Time changes people. I was a sad, sullen person at the age of twenty-five. At thirty, I feel genuinely happy, perhaps even content. It’s like the pieces of my life have come together well, and though there are some pieces of the puzzle missing, the picture incomplete, life has treated me well.
I moved to North Carolina on a whim. I had been working for Electronics Boutique, managing the store at the corporate office, and while I really loved the work I did and the people I worked with, I also felt a growing unease. It was a difficult work environment I had, in the sense that I had a hundred bosses, because of my proximity to the halls of power. Where other managers had a certain latitude to do things the way they saw fit, I had a hundred sets of eyes over my shoulder every day, watching every move I made. Paranoia was my constant companion.
Last spring my supervisor called me up. What was my relocatability? she asked. I mulled the question, and said, There’s nothing tying me to Pennsylvania. She thanked me and hung up. A few weeks later, I had the chance to ask her, Why did you want to know? A store opening in Billings, Montana? No, she said, it was another store in the area, and she and her boss thought it would have fit my particular talents, but the district manager for that store had other thoughts. But this put the mind to thinking. Might there be another place for me, someplace free of the entanglements I felt every day? And so, a week later I told her that I wanted a transfer, or barring that, I’d tender my resignation.

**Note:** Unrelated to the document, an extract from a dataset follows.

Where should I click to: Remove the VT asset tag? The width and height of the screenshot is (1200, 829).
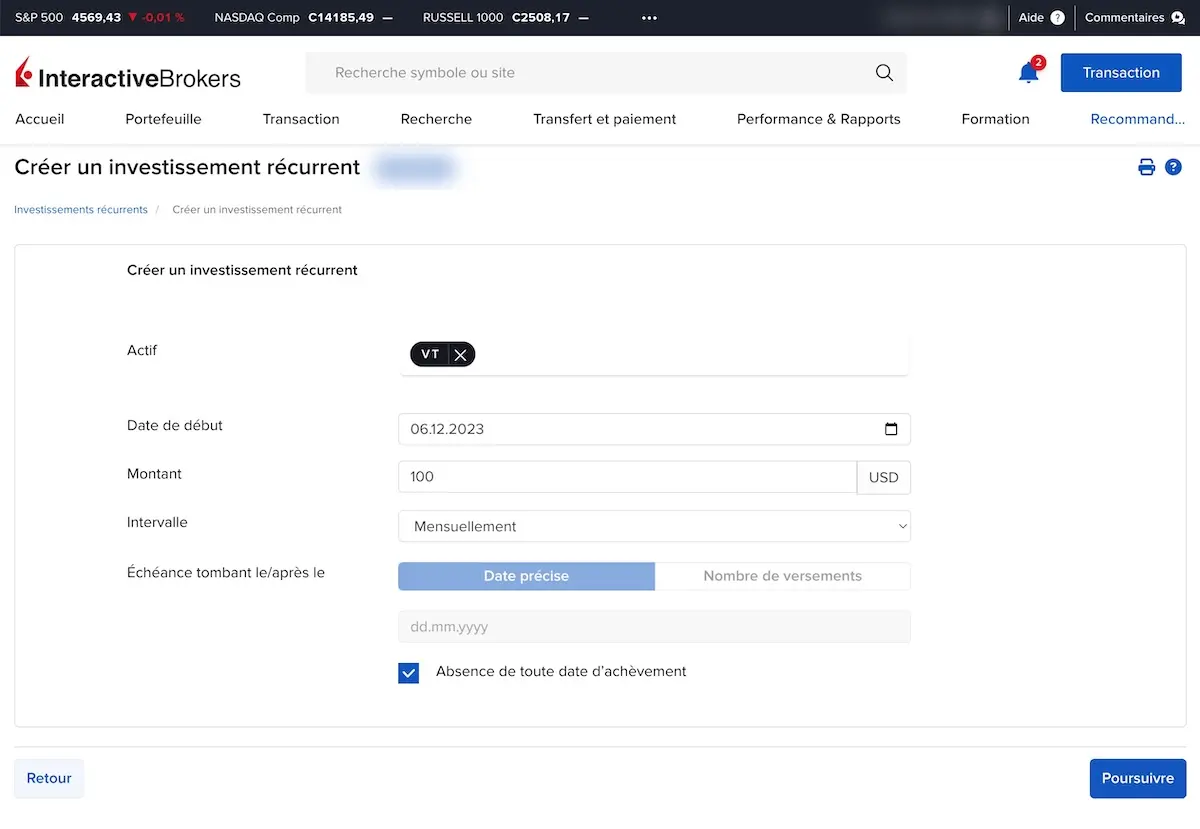(460, 355)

I wanted to move south. I knew that. The company instead came back with two offers–Cleveland, or Manhattan. Cleveland I had no interest in; who wants to follow the Indians or the Browns? Manhattan, though. Oh, I was sorely tempted. New York City. Oh. I thought about it. I thought about it hard. Could I make it work? Would it be worth the trouble? The expense? In the end, I had to turn it down.
By July it looked as though nothing would happen, but at the end of the month the company offered me a position in Raleigh. Not as a store manager–there wasn’t an opening–but as an assistant manager in one of the largest volume stores in the company. The money was good, a slight paycut, so I took the offer. I moved in September.

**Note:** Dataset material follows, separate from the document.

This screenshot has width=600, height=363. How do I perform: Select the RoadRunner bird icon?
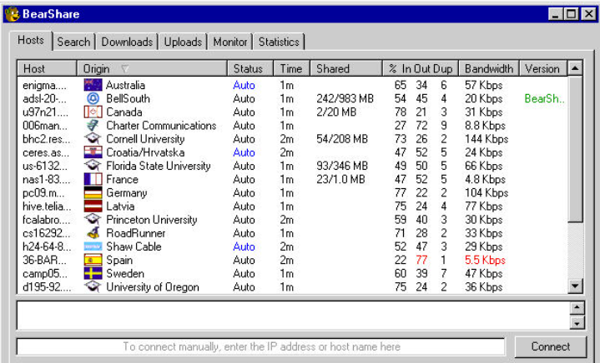pyautogui.click(x=93, y=233)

By November I had my own store, and what had been a growing store began to boom when I arrived. I turned over most of the staff, hired a new one, and turned my assistant manager from someone my supervisor called “too young for the job” into someone who has all the talent and skill he needs to move up in the company, someone who my supervisor asks me every week if he’s ready to take the next step. In an environment where the company’s sales aren’t even meeting projections, my own sales are up fifty percent over sales plan. Good stuff.
One of the aspirations I long held was to be a published writer by the age of thirty. Well, I missed it by four months; my first published short story comes out in October, four months after I turn thirty. After that, February will see the publication of my first novella. Both are Star Trek stories, born a little from being in the right place at the right time and knowing the editors. I can’t say this was quite how I expected to be published–I used to have high hopes for the debate novel I wrote, only to realize much later how dreadful it was (and is)–but it’s publication. It’s credit.
I feel like I’ve turned a page in my life. That I’ve found success. And that’s a good feeling.